What you should do: Print the entries below in their entirety, exactly as they are written.

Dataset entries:
++++++++
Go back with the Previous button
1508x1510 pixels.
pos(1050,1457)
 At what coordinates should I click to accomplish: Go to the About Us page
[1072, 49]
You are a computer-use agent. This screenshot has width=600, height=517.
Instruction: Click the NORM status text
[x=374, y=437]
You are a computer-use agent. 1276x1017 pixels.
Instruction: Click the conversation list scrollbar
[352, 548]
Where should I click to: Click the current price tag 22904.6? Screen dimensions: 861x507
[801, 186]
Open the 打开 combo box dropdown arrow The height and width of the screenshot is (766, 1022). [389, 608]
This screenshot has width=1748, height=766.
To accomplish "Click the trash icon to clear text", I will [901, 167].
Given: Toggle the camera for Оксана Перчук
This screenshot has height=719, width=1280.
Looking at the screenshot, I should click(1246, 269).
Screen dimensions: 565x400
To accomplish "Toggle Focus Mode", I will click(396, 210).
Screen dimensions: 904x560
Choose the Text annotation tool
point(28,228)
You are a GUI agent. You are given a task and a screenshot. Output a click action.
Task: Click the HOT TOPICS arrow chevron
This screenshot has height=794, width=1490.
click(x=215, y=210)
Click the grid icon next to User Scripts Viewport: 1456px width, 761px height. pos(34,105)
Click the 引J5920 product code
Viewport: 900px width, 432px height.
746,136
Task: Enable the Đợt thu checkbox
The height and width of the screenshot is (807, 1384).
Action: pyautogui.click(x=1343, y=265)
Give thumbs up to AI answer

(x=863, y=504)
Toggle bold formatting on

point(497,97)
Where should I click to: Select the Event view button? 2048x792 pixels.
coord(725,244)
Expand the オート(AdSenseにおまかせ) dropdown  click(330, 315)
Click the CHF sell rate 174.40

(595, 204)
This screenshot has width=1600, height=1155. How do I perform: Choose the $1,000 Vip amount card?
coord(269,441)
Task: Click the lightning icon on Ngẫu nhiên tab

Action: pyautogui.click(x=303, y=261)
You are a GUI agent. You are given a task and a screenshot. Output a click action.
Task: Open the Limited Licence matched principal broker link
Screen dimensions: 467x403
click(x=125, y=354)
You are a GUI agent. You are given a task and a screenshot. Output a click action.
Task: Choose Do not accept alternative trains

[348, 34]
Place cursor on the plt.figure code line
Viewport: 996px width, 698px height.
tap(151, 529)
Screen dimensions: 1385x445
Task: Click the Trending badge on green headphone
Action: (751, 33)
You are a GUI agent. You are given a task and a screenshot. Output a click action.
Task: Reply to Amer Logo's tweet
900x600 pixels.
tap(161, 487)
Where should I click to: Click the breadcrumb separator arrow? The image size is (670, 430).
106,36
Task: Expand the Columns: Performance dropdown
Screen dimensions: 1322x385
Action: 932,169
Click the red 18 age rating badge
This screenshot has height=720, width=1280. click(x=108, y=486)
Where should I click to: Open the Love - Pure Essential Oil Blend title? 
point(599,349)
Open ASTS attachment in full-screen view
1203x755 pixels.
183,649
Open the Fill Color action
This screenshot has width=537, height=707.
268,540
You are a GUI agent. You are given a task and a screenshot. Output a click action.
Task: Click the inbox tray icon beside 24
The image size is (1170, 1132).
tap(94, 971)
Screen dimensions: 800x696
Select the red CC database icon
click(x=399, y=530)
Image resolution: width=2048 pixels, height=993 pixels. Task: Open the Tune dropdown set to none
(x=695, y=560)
++++++++
Completed task:
Go back with the Previous button
1508x1510 pixels.
pos(1050,1457)
 At what coordinates should I click to accomplish: Go to the About Us page
[1072, 49]
You are a computer-use agent. This screenshot has width=600, height=517.
Instruction: Click the NORM status text
[x=374, y=437]
You are a computer-use agent. 1276x1017 pixels.
Instruction: Click the conversation list scrollbar
[352, 548]
Where should I click to: Click the current price tag 22904.6? Screen dimensions: 861x507
[801, 186]
Open the 打开 combo box dropdown arrow The height and width of the screenshot is (766, 1022). [389, 608]
This screenshot has width=1748, height=766.
To accomplish "Click the trash icon to clear text", I will [901, 167].
Given: Toggle the camera for Оксана Перчук
This screenshot has height=719, width=1280.
Looking at the screenshot, I should click(1246, 269).
Screen dimensions: 565x400
To accomplish "Toggle Focus Mode", I will click(396, 210).
Screen dimensions: 904x560
Choose the Text annotation tool
point(28,228)
You are a GUI agent. You are given a task and a screenshot. Output a click action.
Task: Click the HOT TOPICS arrow chevron
This screenshot has height=794, width=1490.
click(x=215, y=210)
Click the grid icon next to User Scripts Viewport: 1456px width, 761px height. pos(34,105)
Click the 引J5920 product code
Viewport: 900px width, 432px height.
746,136
Task: Enable the Đợt thu checkbox
The height and width of the screenshot is (807, 1384).
Action: pyautogui.click(x=1343, y=265)
Give thumbs up to AI answer

(x=863, y=504)
Toggle bold formatting on

point(497,97)
Where should I click to: Select the Event view button? 2048x792 pixels.
coord(725,244)
Expand the オート(AdSenseにおまかせ) dropdown  click(330, 315)
Click the CHF sell rate 174.40

(595, 204)
This screenshot has width=1600, height=1155. How do I perform: Choose the $1,000 Vip amount card?
coord(269,441)
Task: Click the lightning icon on Ngẫu nhiên tab

Action: pyautogui.click(x=303, y=261)
You are a GUI agent. You are given a task and a screenshot. Output a click action.
Task: Open the Limited Licence matched principal broker link
Screen dimensions: 467x403
click(x=125, y=354)
You are a GUI agent. You are given a task and a screenshot. Output a click action.
Task: Choose Do not accept alternative trains

[348, 34]
Place cursor on the plt.figure code line
Viewport: 996px width, 698px height.
tap(151, 529)
Screen dimensions: 1385x445
Task: Click the Trending badge on green headphone
Action: (751, 33)
You are a GUI agent. You are given a task and a screenshot. Output a click action.
Task: Reply to Amer Logo's tweet
900x600 pixels.
tap(161, 487)
Where should I click to: Click the breadcrumb separator arrow? The image size is (670, 430).
106,36
Task: Expand the Columns: Performance dropdown
Screen dimensions: 1322x385
Action: 932,169
Click the red 18 age rating badge
This screenshot has height=720, width=1280. click(x=108, y=486)
Where should I click to: Open the Love - Pure Essential Oil Blend title? 
point(599,349)
Open ASTS attachment in full-screen view
1203x755 pixels.
183,649
Open the Fill Color action
This screenshot has width=537, height=707.
268,540
You are a GUI agent. You are given a task and a screenshot. Output a click action.
Task: Click the inbox tray icon beside 24
The image size is (1170, 1132).
tap(94, 971)
Screen dimensions: 800x696
Select the red CC database icon
click(x=399, y=530)
Image resolution: width=2048 pixels, height=993 pixels. Task: Open the Tune dropdown set to none
(x=695, y=560)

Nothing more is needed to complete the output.